◆ **Do this**
Reproduce the entire listing below word for word, changing nothing.
= = = = =
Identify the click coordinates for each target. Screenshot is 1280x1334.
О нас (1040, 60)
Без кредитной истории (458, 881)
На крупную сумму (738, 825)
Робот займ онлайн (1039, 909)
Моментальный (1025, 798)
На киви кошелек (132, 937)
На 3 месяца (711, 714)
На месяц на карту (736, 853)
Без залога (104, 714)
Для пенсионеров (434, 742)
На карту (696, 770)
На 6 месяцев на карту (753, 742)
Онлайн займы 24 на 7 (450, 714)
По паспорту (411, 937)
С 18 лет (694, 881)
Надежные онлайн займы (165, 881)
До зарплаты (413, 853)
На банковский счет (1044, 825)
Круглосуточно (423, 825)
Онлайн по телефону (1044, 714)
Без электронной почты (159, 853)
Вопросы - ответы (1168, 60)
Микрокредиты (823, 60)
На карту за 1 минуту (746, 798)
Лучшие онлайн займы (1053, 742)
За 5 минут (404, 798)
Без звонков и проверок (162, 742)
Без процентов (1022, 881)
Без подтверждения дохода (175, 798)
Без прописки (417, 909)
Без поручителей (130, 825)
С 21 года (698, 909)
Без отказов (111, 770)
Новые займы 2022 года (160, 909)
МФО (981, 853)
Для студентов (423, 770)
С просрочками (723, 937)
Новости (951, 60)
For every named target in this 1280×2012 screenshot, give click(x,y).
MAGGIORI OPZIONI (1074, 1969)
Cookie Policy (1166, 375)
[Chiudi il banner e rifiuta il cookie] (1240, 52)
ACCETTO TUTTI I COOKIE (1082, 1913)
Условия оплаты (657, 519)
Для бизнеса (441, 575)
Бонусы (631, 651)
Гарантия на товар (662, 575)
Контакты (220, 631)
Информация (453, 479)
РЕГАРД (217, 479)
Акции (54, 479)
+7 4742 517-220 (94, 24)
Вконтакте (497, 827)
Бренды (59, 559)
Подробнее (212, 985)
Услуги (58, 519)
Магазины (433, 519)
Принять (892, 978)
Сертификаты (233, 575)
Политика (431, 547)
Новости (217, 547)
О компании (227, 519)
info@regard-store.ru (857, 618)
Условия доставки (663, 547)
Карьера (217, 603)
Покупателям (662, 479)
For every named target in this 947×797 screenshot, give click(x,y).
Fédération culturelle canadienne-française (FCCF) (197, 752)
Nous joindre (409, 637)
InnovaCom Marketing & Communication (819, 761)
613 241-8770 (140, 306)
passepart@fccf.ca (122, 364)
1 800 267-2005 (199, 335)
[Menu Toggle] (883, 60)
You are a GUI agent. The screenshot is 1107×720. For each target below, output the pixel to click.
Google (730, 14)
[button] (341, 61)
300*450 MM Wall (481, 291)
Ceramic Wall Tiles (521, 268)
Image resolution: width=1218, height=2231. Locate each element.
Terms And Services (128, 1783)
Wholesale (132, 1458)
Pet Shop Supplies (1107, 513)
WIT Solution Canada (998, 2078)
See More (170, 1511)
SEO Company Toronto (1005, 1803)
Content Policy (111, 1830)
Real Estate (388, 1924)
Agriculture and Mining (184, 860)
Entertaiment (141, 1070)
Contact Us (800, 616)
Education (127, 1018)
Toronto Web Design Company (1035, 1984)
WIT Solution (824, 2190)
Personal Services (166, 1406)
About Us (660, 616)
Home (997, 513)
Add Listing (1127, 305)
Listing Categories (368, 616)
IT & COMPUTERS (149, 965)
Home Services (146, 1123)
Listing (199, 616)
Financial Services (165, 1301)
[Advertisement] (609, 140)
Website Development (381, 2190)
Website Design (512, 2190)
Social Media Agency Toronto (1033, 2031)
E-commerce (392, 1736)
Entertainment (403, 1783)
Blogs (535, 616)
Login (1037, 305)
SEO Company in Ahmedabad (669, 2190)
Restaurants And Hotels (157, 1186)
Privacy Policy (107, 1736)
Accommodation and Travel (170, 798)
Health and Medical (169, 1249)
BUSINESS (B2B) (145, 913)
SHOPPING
= = = = =
◆ **Exercise answer**
Identify the click coordinates for each target. Screenshot is 1280x1334.
О нас (1040, 60)
Без кредитной истории (458, 881)
На крупную сумму (738, 825)
Робот займ онлайн (1039, 909)
Моментальный (1025, 798)
На киви кошелек (132, 937)
На 3 месяца (711, 714)
На месяц на карту (736, 853)
Без залога (104, 714)
Для пенсионеров (434, 742)
На карту (696, 770)
На 6 месяцев на карту (753, 742)
Онлайн займы 24 на 7 (450, 714)
По паспорту (411, 937)
С 18 лет (694, 881)
Надежные онлайн займы (165, 881)
До зарплаты (413, 853)
На банковский счет (1044, 825)
Круглосуточно (423, 825)
Онлайн по телефону (1044, 714)
Без электронной почты (159, 853)
Вопросы - ответы (1168, 60)
Микрокредиты (823, 60)
На карту за 1 минуту (746, 798)
Лучшие онлайн займы (1053, 742)
За 5 минут (404, 798)
Без звонков и проверок (162, 742)
Без процентов (1022, 881)
Без подтверждения дохода (175, 798)
Без прописки (417, 909)
Без поручителей (130, 825)
С 21 года (698, 909)
Без отказов (111, 770)
Новые займы 2022 года (160, 909)
МФО (981, 853)
Для студентов (423, 770)
С просрочками (723, 937)
Новости (951, 60)
For every named target in this 1280×2012 screenshot, give click(x,y).
MAGGIORI OPZIONI (1074, 1969)
Cookie Policy (1166, 375)
[Chiudi il banner e rifiuta il cookie] (1240, 52)
ACCETTO TUTTI I COOKIE (1082, 1913)
Условия оплаты (657, 519)
Для бизнеса (441, 575)
Бонусы (631, 651)
Гарантия на товар (662, 575)
Контакты (220, 631)
Информация (453, 479)
РЕГАРД (217, 479)
Акции (54, 479)
+7 4742 517-220 (94, 24)
Вконтакте (497, 827)
Бренды (59, 559)
Подробнее (212, 985)
Услуги (58, 519)
Магазины (433, 519)
Принять (892, 978)
Сертификаты (233, 575)
Политика (431, 547)
Новости (217, 547)
О компании (227, 519)
info@regard-store.ru (857, 618)
Условия доставки (663, 547)
Карьера (217, 603)
Покупателям (662, 479)
For every named target in this 947×797 screenshot, give click(x,y).
Fédération culturelle canadienne-française (FCCF) (197, 752)
Nous joindre (409, 637)
InnovaCom Marketing & Communication (819, 761)
613 241-8770 (140, 306)
passepart@fccf.ca (122, 364)
1 800 267-2005 (199, 335)
[Menu Toggle] (883, 60)
You are a GUI agent. The screenshot is 1107×720. For each target below, output the pixel to click.
Google (730, 14)
[button] (341, 61)
300*450 MM Wall (481, 291)
Ceramic Wall Tiles (521, 268)
Image resolution: width=1218, height=2231. Locate each element.
Terms And Services (128, 1783)
Wholesale (132, 1458)
Pet Shop Supplies (1107, 513)
WIT Solution Canada (998, 2078)
See More (170, 1511)
SEO Company Toronto (1005, 1803)
Content Policy (111, 1830)
Real Estate (388, 1924)
Agriculture and Mining (184, 860)
Entertaiment (141, 1070)
Contact Us (800, 616)
Education (127, 1018)
Toronto Web Design Company (1035, 1984)
WIT Solution (824, 2190)
Personal Services (166, 1406)
About Us (660, 616)
Home (997, 513)
Add Listing (1127, 305)
Listing Categories (368, 616)
IT & COMPUTERS (149, 965)
Home Services (146, 1123)
Listing (199, 616)
Financial Services (165, 1301)
[Advertisement] (609, 140)
Website Development (381, 2190)
Website Design (512, 2190)
Social Media Agency Toronto (1033, 2031)
E-commerce (392, 1736)
Entertainment (403, 1783)
Blogs (535, 616)
Login (1037, 305)
SEO Company in Ahmedabad (669, 2190)
Restaurants And Hotels (157, 1186)
Privacy Policy (107, 1736)
Accommodation and Travel (170, 798)
Health and Medical (169, 1249)
BUSINESS (B2B) (145, 913)
SHOPPING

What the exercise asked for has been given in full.